## The problem
Each entry that follows is to be retyped exactly. Pictures do not belong in the copy.

*** Opening of Information shown ***

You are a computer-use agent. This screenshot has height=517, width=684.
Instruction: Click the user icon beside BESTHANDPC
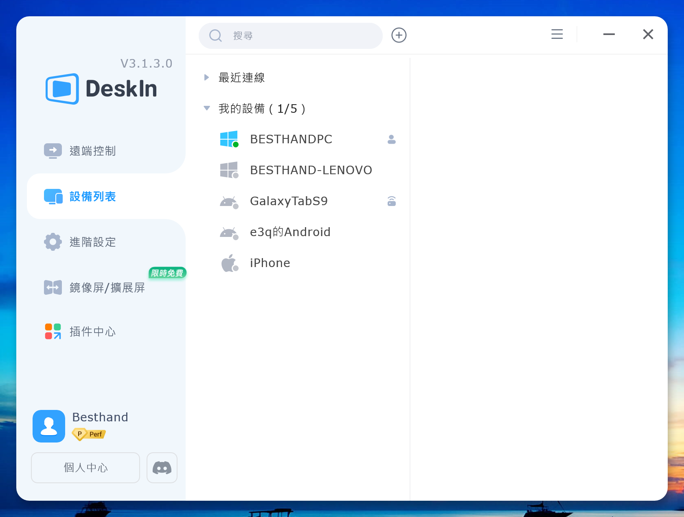tap(391, 140)
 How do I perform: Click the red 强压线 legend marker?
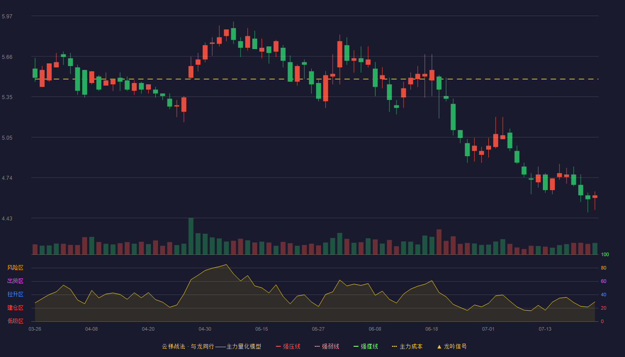pos(279,346)
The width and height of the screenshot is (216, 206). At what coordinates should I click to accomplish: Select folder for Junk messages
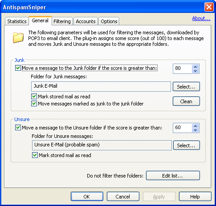186,87
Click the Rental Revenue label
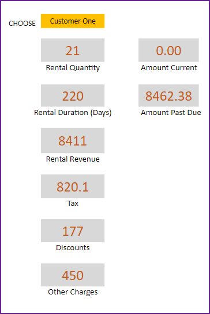 click(x=73, y=159)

*** Close of Information shown ***

## Response
You are a computer-use agent. This screenshot has height=517, width=684.
Instruction: Click the user icon beside BESTHANDPC
tap(391, 140)
 How do I perform: Click the red 强压线 legend marker?
pos(279,346)
The width and height of the screenshot is (216, 206). At what coordinates should I click to accomplish: Select folder for Junk messages
186,87
Click the Rental Revenue label
 click(x=73, y=159)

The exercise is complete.